To be done. Write out the rows below word for word, starting at the beginning of the rows and ending with the line containing "center [1413, 41].".
======
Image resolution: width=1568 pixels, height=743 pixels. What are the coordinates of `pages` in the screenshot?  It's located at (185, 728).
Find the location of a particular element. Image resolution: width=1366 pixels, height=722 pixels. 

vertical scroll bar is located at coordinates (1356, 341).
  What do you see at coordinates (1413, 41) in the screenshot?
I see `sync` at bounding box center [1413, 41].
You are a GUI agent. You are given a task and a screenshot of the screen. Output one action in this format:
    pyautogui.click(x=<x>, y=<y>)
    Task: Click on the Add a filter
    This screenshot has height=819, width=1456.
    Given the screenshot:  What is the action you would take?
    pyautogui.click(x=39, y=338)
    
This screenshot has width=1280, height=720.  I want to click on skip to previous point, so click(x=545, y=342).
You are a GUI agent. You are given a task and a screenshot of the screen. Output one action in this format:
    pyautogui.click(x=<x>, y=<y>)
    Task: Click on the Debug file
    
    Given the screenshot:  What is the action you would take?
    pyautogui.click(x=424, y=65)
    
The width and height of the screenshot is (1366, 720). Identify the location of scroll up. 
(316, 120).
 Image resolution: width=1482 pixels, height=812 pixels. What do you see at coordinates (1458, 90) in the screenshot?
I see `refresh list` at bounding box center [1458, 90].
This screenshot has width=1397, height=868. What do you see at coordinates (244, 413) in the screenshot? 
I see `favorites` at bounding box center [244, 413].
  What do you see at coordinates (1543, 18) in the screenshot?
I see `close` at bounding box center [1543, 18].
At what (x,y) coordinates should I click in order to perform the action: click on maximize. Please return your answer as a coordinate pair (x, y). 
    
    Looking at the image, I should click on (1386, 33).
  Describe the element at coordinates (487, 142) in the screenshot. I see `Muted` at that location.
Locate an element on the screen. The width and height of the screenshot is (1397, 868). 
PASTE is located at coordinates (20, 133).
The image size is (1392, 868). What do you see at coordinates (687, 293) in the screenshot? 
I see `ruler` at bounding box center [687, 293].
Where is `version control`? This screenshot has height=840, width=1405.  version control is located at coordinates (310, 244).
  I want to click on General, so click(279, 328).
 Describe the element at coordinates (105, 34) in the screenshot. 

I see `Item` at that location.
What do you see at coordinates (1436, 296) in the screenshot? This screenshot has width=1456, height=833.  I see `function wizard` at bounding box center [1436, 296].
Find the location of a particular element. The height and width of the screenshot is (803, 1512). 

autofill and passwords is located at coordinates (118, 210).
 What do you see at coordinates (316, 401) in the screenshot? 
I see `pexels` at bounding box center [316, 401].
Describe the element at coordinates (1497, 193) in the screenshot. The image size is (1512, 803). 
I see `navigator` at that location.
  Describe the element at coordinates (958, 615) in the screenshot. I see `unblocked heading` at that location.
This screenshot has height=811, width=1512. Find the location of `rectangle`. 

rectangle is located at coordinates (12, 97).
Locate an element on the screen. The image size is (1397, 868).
======
Answer in full.
Image resolution: width=1568 pixels, height=743 pixels. What are the coordinates of `pages` in the screenshot?  It's located at (185, 728).
Find the location of a particular element. Image resolution: width=1366 pixels, height=722 pixels. 

vertical scroll bar is located at coordinates (1356, 341).
  What do you see at coordinates (1413, 41) in the screenshot?
I see `sync` at bounding box center [1413, 41].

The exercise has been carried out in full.